きみと、春が降るこの場所で


けれど、詞織は違う。


認めたくないけれど、気付かないフリをしていたいけれど。


詞織は、俺とは違う未来を描いているんだろ?

諦観からではなくて、それがほぼ定まってしまっている未来だから。


詞織はそこに、安心を覚えたんだ。


「朔も、こわい…?」


何かに怯えるように、何かに不安を感じたように、顔を上げた詞織の瞳は揺れていた。


「おう、怖い。一生子供でいたいくらいな。

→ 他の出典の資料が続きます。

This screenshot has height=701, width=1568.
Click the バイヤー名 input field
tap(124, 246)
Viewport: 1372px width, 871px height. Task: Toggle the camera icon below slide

ラクしてたいわけじゃねえのに、それでも今が変わるのはこえーよ」


「朔も……」


じっくりと噛み締めるように言いながら、テーブルを迂回して俺ににじり寄る詞織に、じっと視線を落とす。


やがて、距離はかなり縮まった。

お互いの吐息がかかる、そんな距離まで。


「一緒?」


「そうだな」


「置いていかない?」


「おう。俺は詞織の事大好きだから、離れらんねえよ」


余裕ぶって、つい口を滑らせた。

ガラにもなく、顔が熱くなるのを感じたけれど、詞織は俺を見上げて瞬きを繰り返すだけ。


「わたしもだいすきだよ、朔」


満面の笑みを浮かべられて、どうしようもなく頭を抱えたくなった。

ある意味伝わっていなくて良かったと安心したけれど、それもどうなんだよ。


まあ、詞織に大好きって言われたやつなんて、彰さんくらいしかいないだろうしな。


いいんだ、別に。


伝わっていなくても、俺が今、詞織に伝えたいと思って口にしただけだから。


だけれど、確かに、見えてしまった。

背中を向けた詞織の、微かに赤みを帯びた頬が。